In sheer scope, it’s already intimidating enough—a data DVD of wave files of works compiled from many OOP editions spanning 20 sonic years along with a new 3-hour work, making seven whole hours—before even considering the extreme lowercase nature of its content. Heed the ‘health warning’ (above) to prevent audio uncertainty: deep listening muscle needs to be well toned for ears to do it justice, as sounds tend to blend/bleed into ambient space/scape— the ear needing to strain to detect detail inaudible to the naked ear. Chronologically, the earlier pieces are the sparsest, and perhaps the most challenging. The opening “El Dia Anterior a la Emergencia de los Adultos de Magicicada” is essentially 15 minutes of low frequency hum. “Untitled #78” is similarly evacuated, like an empty room being sat in, and “untitled #87” is as minimal as Being can get in a flirtation with Nothingness. “Untitled #86,” “untitled #118” and their like host audible elements that are more in line with his nature-based works (cf. La Selva); the former has an inner organic life of upper pitches–possibly remote bird chirp, the latter a distant swarm of something wild whose remotion serves to heighten its ineffability. The more recent works here tend to be less organic and relatively more assertive. Some—cf. “untitled #129” and “Untitled #216″—are so sub- they’re not so much heard as felt—a discreet eardrum pressure, a tinnitus—the former possessed of a surprisingly conventionally articulated kinetic rattle. “Untitled #309” is largely an industrial din whose oppressive menace makes it seem positively loud. The closing “Untitled #313” is truly a listening endurance test wrapped inside an epic closure, drawing on personal experiences listening to the nightscape on the city’s borderlands–distant traffic, perhaps, or subterranean machinery. An hour of predominantly slow bass creep, followed by an indeterminate passage striated with chirping synthetics, beyond which is a hic sunt leones of more distorted digital incursions.
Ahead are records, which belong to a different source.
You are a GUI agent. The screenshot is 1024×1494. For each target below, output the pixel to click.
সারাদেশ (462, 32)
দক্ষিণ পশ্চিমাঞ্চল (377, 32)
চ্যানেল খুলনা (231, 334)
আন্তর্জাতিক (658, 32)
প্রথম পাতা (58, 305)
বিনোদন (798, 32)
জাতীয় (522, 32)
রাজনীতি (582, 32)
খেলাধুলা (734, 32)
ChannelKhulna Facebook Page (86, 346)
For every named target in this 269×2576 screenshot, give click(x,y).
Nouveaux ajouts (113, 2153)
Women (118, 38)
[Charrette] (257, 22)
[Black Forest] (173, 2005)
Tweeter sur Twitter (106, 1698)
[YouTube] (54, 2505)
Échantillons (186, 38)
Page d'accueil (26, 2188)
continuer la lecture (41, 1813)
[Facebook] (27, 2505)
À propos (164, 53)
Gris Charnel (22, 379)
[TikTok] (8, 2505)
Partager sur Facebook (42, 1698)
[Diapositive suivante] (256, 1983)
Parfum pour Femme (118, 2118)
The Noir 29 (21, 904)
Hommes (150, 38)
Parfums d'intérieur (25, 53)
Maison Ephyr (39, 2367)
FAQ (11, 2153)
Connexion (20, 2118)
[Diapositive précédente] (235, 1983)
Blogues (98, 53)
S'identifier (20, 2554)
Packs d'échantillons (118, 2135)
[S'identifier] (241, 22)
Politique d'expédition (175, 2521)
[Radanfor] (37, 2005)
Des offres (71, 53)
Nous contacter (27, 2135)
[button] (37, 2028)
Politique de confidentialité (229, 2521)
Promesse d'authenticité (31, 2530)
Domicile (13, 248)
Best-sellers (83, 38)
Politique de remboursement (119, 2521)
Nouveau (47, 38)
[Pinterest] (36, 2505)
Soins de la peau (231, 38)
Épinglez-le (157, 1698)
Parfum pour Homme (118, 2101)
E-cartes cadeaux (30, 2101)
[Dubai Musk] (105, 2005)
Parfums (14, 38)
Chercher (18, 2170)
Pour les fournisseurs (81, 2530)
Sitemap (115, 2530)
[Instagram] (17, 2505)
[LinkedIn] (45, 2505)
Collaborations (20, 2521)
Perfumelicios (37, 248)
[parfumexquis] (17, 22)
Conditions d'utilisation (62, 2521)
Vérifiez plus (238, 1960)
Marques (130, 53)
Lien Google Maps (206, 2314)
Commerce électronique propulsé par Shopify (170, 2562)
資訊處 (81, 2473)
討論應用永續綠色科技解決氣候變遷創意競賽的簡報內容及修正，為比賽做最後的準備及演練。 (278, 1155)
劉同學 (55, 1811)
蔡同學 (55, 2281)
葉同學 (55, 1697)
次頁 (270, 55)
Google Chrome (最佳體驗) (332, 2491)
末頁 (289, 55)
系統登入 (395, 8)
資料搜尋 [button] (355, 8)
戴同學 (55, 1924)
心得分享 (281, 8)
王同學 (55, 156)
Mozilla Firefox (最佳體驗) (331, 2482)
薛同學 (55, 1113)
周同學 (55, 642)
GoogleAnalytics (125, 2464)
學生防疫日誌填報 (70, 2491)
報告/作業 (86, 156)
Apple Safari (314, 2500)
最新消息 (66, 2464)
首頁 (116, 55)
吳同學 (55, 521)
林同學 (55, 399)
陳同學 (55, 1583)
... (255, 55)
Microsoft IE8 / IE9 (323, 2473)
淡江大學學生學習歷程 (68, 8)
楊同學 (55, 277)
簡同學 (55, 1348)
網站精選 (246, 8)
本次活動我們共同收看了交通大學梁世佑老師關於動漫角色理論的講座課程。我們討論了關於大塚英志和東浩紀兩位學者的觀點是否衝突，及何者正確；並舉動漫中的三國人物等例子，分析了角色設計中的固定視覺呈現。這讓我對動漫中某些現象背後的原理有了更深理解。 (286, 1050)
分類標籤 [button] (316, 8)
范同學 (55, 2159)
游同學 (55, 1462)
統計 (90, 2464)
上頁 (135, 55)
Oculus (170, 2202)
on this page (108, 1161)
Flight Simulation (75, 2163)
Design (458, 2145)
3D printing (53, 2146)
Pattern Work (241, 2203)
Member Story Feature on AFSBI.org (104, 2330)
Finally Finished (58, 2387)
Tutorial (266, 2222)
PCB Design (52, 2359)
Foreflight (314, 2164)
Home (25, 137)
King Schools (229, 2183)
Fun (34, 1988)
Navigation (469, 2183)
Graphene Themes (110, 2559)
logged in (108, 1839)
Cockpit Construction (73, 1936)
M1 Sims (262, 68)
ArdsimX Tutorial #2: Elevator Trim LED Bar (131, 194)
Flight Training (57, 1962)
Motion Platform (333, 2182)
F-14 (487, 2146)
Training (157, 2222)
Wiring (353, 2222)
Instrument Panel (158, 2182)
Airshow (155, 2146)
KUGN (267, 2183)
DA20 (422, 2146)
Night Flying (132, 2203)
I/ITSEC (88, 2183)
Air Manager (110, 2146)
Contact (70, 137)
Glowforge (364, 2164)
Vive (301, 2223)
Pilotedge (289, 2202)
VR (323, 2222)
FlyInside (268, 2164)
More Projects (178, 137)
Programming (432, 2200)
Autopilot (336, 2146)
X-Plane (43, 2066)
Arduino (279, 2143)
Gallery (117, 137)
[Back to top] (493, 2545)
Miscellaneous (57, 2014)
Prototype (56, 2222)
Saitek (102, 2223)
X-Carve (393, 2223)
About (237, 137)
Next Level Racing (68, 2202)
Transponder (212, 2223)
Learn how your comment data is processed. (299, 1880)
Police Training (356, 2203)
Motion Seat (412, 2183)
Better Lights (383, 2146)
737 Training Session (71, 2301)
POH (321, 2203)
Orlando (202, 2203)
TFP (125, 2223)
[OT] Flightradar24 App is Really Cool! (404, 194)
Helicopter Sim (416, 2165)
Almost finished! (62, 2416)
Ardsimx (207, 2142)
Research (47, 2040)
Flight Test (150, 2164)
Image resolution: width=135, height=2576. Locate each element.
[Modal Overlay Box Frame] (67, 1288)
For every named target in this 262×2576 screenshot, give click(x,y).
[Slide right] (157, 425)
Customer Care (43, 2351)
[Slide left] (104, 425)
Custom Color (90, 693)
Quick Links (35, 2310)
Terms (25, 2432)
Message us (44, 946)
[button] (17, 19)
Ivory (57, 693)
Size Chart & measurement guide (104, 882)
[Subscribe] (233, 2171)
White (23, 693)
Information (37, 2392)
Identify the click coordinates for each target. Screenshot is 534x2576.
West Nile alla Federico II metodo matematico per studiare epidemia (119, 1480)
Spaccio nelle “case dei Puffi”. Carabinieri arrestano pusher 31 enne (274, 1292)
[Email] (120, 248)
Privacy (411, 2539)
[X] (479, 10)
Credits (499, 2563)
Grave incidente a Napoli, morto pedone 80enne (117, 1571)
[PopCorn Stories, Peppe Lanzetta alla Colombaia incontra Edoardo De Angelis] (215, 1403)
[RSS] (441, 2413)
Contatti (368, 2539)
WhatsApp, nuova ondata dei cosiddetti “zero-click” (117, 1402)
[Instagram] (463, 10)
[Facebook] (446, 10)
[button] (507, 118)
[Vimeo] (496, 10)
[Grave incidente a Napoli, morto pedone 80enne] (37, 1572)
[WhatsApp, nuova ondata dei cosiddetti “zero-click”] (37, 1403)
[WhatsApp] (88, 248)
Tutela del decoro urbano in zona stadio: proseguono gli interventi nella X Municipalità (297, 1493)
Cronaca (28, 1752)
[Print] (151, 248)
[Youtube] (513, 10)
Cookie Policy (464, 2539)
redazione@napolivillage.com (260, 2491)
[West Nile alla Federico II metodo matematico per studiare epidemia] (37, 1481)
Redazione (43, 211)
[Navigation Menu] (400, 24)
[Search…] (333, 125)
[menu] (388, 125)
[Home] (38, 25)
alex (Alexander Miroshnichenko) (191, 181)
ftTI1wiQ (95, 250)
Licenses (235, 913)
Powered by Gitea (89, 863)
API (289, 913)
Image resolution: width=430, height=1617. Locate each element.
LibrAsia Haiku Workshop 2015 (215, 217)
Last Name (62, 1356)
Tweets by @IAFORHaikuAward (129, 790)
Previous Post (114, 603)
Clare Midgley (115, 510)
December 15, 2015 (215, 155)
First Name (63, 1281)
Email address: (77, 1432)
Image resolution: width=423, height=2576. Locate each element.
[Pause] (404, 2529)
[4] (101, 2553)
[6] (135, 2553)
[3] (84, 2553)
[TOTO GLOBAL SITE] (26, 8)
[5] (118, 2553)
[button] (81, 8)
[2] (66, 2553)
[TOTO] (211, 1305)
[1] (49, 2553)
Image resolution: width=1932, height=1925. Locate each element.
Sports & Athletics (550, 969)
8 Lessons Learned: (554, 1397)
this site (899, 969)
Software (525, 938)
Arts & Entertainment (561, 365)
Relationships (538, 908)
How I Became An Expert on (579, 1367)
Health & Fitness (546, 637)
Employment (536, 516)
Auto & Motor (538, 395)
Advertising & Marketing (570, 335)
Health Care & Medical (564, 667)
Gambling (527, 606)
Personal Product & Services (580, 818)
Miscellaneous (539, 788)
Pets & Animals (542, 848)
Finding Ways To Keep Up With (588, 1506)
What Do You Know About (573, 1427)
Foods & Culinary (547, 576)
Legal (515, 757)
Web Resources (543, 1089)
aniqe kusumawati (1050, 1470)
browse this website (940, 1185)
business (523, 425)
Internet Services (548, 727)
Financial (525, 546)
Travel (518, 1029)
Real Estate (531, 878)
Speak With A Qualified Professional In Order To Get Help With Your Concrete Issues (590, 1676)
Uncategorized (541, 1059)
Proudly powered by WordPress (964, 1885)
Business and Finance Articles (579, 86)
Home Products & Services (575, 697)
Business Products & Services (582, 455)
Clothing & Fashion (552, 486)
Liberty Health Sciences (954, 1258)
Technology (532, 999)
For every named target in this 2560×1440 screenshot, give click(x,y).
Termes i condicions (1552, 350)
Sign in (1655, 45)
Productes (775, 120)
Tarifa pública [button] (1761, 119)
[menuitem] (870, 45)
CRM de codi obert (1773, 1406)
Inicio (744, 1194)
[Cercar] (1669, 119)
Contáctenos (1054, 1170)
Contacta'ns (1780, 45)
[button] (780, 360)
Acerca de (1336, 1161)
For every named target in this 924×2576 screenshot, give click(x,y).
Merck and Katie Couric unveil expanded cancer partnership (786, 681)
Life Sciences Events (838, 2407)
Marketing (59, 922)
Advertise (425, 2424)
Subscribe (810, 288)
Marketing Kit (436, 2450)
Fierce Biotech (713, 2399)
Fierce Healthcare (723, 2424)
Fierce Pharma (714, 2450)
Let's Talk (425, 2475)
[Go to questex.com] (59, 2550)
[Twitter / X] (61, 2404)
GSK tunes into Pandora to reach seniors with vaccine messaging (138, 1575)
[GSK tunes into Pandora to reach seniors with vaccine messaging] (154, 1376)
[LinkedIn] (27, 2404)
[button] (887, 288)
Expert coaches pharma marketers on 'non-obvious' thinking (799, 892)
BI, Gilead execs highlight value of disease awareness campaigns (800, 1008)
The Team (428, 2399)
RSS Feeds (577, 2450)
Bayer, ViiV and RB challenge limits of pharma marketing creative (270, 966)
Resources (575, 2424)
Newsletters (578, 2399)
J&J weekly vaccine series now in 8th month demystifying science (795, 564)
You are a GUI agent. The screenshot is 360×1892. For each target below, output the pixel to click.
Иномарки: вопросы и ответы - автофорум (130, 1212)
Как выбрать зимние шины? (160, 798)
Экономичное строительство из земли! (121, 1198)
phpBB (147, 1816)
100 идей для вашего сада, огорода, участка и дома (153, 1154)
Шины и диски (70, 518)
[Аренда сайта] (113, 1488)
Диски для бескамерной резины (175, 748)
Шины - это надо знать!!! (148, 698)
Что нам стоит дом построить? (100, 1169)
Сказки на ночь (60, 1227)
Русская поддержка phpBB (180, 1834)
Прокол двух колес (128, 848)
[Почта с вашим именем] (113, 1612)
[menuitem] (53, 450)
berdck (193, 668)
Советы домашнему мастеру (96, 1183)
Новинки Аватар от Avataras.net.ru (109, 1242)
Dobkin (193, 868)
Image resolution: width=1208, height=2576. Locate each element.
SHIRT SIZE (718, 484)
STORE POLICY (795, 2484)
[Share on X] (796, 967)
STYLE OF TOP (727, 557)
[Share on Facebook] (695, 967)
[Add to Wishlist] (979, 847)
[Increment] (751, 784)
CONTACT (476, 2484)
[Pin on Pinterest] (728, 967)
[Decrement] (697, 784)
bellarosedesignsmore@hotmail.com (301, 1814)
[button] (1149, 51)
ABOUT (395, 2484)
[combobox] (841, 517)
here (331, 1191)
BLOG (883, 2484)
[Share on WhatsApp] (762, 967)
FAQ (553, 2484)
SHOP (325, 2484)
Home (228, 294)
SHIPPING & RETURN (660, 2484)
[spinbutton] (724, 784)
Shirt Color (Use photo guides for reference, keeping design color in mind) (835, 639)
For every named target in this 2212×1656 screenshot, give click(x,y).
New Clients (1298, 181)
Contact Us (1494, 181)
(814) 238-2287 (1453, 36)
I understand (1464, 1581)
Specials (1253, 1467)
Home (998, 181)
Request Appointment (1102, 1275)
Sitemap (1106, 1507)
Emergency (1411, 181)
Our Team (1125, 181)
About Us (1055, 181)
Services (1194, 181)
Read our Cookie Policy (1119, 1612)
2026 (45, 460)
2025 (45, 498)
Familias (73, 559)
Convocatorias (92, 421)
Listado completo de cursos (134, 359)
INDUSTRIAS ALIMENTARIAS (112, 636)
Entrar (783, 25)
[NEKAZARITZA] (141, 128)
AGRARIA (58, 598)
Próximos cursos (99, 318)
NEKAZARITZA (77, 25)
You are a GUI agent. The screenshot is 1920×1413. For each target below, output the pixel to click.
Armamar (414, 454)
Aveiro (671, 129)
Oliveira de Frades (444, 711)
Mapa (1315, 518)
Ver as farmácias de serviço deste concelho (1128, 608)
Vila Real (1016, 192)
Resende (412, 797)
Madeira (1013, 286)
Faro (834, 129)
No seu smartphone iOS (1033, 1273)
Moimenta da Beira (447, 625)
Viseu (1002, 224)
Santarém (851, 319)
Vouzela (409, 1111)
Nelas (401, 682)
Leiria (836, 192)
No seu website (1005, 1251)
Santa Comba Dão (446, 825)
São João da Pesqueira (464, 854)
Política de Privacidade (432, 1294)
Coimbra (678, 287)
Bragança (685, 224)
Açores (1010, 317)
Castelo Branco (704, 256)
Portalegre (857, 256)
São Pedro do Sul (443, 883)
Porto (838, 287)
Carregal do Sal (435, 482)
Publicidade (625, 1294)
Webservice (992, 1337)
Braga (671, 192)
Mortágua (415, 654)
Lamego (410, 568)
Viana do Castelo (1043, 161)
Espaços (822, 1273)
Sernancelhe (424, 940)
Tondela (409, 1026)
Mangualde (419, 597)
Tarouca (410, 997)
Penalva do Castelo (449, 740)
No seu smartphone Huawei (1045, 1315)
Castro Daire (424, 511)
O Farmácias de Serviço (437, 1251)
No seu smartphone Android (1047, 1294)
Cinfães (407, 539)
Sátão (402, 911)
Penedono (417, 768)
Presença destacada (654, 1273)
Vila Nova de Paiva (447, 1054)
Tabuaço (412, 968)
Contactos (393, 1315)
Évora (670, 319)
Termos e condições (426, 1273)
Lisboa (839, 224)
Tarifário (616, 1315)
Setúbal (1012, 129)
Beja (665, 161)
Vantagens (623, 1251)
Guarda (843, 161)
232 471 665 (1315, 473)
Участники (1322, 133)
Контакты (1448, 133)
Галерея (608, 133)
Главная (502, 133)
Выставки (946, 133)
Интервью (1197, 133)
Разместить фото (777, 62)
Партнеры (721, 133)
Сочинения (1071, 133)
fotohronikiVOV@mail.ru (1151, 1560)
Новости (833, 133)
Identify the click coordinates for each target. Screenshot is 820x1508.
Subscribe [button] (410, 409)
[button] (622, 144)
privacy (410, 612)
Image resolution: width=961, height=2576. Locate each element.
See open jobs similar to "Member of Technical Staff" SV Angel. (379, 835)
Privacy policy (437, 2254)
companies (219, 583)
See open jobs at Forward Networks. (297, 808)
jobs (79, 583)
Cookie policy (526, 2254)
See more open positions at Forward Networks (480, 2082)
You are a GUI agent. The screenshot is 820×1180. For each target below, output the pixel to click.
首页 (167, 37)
The Urheimat of López’s sounds is imponderable—but seeking it is otiose, the spirit of his work profoundly acousmatic in essence. “Untitled#78 (1997)” could be a small piece of furniture being dragged across your head’s carpeted attic. Others could be your plumbing’s hum, your radiator’s judder. Some pieces seem to cease entirely–only mute hummings softly chafing the void signal a spectral stir in the lull. In being assembled they become as if movements in an ongoing continuum of quietude. The act of perception serves as an induction into Extreme Audio, preparing the ground for later blooming into more eloquent rumble and fulsome murmur punctuated with pinspots. Last word to the man:

‘Much against a widespread current trend in sound art and the customary standard in nature recordings, I believe in the possibility of a profound, pure, ‘blind’ listening of sounds, freed (as much as possible) of procedural, contextual or intentional levels of reference. What is more important, I conceive this as an ideal form of transcendental listening that doesn’t denies all what is outside the sounds but explores and affirms all what is inside them. This purist, absolute conception is an attempt at fighting against the dissipation of this inner world.’ (Environmental sound matter, López, 1998)

Presque Tout (Quiet Pieces: 1993-2013) is available on Line.